Partes del ejercicio ::
1) Responde a partir del fragmento sobre Krasznahorkai:
(a) ¿En qué año nació el escritor húngaro?
(b) ¿Qué dos novelas suyas adaptó Béla Tarr?
(c) ¿Qué dos autores lo erigieron como un nuevo Gogol?
2) Transcribe literalmente el pasaje del fragmento sobre Krasznahorkai que empieza en "Claro que por" y llega hasta "de Europa Oriental.", ambos incluidos.
3) Resume en dos oraciones el fragmento sobre Krasznahorkai.

Fragmento del documento ::
------------------------------------------------------------------------
Claro que por más dilatadas que sean sus frases, no es lo mismo el mustio, cadencioso Jon Fosse que el vitriólico Thomas Bernhard. Aunque ambos construyen un mundo –de nuevo Faulkner– “en la cabeza de un alfiler”, no lo hacen de la misma manera. Tampoco László Krasznahorkai.

El húngaro nacido en 1954 y que lleva una existencia apartada del mundanal ruido en una finca en las colinas de Szentlászló. Es conocido por sus torrenciales novelas y por haber sido guionista de algunas películas de su compatriota Béla Tarr, que adaptó sus novelas Tango satánico y Melancolía de la resistencia.

Es uno de esos escritores con fama de exigente y una visión del mundo nada complaciente que suele congregar el reconocimiento unánime de la crítica. Susan Sontag y W. G. Sebald no dieron rodeos en erigirlo como un nuevo Gogol, un nuevo Melville, un profeta del apocalipsis venido de Europa Oriental.

Comparada con sus obras colosales –las mencionadas Tango satánico o Melancolía de la resistencia– por amplitud y ambición El último lobo es una muestra comprimida de su escritura. Krasznahorkai se embarca en la odisea de una frase, pero no es mera retórica sino la vislumbre de un flanco diferente de lo cotidiano.
------------------------------------------------------------------------
Material proporcionado ::

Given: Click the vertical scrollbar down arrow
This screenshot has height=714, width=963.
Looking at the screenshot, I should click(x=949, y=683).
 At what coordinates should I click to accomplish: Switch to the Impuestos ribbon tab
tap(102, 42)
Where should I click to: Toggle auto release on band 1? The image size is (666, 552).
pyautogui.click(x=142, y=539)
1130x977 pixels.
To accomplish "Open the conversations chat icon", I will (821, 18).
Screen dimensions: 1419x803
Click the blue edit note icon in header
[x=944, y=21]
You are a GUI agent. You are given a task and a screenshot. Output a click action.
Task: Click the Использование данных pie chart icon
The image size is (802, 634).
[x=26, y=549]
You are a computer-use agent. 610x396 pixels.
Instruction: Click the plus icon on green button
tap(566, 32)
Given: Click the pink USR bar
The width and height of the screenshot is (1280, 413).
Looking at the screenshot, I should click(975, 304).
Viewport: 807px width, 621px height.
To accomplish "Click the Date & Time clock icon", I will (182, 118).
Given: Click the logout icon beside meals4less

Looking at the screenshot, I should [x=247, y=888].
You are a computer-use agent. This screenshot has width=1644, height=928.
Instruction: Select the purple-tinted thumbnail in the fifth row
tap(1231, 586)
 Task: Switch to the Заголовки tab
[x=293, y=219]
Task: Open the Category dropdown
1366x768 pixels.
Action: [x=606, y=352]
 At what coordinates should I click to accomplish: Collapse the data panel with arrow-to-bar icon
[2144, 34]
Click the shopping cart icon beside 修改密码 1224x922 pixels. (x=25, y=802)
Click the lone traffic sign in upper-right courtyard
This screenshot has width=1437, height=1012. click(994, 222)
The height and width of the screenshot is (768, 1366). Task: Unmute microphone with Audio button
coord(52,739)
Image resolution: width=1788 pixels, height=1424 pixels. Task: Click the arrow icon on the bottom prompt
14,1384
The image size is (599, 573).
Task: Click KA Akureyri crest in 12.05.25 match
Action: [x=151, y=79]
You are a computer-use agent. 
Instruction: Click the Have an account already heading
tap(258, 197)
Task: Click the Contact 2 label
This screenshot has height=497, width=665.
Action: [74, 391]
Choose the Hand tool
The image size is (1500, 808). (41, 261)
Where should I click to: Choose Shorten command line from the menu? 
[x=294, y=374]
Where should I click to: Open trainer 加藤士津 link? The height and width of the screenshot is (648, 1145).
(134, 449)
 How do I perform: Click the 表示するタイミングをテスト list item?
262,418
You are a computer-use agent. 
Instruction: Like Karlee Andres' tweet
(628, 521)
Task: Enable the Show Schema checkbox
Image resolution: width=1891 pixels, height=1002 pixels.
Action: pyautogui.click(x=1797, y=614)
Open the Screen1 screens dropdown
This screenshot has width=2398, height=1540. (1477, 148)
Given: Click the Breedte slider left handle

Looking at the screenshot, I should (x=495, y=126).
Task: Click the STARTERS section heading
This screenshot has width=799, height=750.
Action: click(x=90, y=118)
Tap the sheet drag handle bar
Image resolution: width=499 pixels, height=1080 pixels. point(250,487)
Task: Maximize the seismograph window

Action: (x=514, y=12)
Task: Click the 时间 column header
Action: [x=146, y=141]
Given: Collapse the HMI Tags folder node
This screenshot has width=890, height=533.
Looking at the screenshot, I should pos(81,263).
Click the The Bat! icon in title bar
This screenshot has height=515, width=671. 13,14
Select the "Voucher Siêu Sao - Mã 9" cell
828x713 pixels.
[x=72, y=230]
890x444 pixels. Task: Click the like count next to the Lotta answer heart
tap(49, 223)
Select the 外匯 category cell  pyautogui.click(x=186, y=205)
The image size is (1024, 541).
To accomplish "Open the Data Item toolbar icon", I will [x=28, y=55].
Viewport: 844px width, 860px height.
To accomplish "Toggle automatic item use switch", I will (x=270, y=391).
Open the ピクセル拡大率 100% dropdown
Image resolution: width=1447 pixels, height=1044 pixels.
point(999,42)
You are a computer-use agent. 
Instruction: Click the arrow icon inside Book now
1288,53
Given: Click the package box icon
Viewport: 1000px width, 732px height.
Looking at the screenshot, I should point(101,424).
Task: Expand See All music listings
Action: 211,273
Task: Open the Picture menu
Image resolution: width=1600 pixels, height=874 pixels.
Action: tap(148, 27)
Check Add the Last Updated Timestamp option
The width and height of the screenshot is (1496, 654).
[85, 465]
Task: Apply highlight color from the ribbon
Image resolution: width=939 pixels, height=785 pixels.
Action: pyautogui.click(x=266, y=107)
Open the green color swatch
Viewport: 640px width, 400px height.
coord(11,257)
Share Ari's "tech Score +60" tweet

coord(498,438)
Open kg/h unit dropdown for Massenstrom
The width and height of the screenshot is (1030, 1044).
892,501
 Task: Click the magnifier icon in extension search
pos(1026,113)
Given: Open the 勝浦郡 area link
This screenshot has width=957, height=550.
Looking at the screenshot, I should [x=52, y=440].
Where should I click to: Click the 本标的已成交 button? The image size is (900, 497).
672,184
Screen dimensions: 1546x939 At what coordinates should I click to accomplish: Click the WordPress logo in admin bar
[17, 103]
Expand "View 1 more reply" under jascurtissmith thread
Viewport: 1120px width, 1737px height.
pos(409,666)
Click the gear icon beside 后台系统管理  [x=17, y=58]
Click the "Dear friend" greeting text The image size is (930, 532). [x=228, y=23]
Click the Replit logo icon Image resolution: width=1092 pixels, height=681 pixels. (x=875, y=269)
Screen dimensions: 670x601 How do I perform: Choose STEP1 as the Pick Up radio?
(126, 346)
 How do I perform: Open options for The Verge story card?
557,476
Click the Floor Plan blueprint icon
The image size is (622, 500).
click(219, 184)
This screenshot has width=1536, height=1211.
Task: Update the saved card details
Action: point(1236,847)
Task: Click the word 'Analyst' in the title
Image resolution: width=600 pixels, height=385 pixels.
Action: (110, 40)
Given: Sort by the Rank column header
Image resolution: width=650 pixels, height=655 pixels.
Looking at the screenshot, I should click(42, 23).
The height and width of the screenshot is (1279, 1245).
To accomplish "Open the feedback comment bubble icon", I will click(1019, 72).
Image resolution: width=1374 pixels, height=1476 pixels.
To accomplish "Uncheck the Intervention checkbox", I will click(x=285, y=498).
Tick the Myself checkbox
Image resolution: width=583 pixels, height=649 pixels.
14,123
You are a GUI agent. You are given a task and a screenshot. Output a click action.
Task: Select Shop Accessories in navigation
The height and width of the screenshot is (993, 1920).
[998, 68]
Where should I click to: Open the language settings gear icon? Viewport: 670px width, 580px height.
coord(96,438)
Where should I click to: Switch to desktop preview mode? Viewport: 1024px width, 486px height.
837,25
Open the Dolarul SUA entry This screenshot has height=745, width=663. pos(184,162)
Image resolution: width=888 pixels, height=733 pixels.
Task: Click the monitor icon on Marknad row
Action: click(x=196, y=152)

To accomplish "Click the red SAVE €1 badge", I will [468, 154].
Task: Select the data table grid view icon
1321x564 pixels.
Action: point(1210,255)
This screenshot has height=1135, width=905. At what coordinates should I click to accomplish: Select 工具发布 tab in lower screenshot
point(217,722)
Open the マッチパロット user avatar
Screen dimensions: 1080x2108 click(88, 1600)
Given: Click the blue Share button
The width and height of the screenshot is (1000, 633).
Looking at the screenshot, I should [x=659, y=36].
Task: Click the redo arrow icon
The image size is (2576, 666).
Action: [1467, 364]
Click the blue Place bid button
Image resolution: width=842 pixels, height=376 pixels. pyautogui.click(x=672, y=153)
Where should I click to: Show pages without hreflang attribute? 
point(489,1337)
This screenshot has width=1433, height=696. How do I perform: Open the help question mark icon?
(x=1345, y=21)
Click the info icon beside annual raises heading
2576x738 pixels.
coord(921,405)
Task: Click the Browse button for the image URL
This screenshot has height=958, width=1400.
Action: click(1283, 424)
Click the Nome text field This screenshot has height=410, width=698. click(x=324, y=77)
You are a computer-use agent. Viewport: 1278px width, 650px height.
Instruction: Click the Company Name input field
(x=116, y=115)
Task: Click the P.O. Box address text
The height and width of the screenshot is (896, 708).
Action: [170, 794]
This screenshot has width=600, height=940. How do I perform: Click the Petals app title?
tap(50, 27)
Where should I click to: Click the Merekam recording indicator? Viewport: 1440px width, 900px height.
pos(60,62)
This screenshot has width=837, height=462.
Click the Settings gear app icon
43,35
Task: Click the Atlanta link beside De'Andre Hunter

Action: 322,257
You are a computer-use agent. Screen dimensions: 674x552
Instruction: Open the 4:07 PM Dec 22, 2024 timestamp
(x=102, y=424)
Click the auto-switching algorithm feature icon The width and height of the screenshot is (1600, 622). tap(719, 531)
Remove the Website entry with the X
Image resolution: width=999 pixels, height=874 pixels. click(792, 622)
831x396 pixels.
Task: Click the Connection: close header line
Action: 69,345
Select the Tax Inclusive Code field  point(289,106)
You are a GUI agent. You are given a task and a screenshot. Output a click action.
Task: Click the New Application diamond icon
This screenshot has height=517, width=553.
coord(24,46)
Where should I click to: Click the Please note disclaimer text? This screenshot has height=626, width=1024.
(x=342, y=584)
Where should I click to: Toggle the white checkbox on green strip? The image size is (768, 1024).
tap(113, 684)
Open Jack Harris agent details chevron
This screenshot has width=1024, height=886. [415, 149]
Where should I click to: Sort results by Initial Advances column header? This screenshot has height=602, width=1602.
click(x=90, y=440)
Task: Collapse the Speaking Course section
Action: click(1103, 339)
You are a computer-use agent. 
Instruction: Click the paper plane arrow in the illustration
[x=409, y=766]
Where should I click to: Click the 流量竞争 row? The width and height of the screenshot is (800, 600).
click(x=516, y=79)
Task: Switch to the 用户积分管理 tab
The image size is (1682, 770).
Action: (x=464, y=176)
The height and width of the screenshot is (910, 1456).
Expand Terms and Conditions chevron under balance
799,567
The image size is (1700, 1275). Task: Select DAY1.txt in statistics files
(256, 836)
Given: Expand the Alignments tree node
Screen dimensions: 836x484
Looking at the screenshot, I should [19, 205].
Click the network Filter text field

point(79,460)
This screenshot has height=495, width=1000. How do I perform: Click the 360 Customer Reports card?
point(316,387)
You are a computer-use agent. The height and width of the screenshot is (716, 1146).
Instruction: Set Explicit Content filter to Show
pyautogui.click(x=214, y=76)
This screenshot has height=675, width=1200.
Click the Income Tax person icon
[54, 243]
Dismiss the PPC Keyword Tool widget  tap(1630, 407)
------------------------------------------------------------------------
Soluciones por tarea ::
1)
(a) En 1954.
(b) Tango satánico y Melancolía de la resistencia.
(c) Susan Sontag y W. G. Sebald.

2)
Claro que por más dilatadas que sean sus frases, no es lo mismo el mustio, cadencioso Jon Fosse que el vitriólico Thomas Bernhard. Aunque ambos construyen un mundo –de nuevo Faulkner– “en la cabeza de un alfiler”, no lo hacen de la misma manera. Tampoco László Krasznahorkai.

El húngaro nacido en 1954 y que lleva una existencia apartada del mundanal ruido en una finca en las colinas de Szentlászló. Es conocido por sus torrenciales novelas y por haber sido guionista de algunas películas de su compatriota Béla Tarr, que adaptó sus novelas Tango satánico y Melancolía de la resistencia.

Es uno de esos escritores con fama de exigente y una visión del mundo nada complaciente que suele congregar el reconocimiento unánime de la crítica. Susan Sontag y W. G. Sebald no dieron rodeos en erigirlo como un nuevo Gogol, un nuevo Melville, un profeta del apocalipsis venido de Europa Oriental.

3) László Krasznahorkai, húngaro nacido en 1954 que vive apartado en una finca en las colinas de Szentlászló, es conocido por sus torrenciales novelas y por haber sido guionista de películas de Béla Tarr. Suele congregar el reconocimiento unánime de la crítica, y El último lobo es, frente a sus obras colosales, una muestra comprimida de su escritura.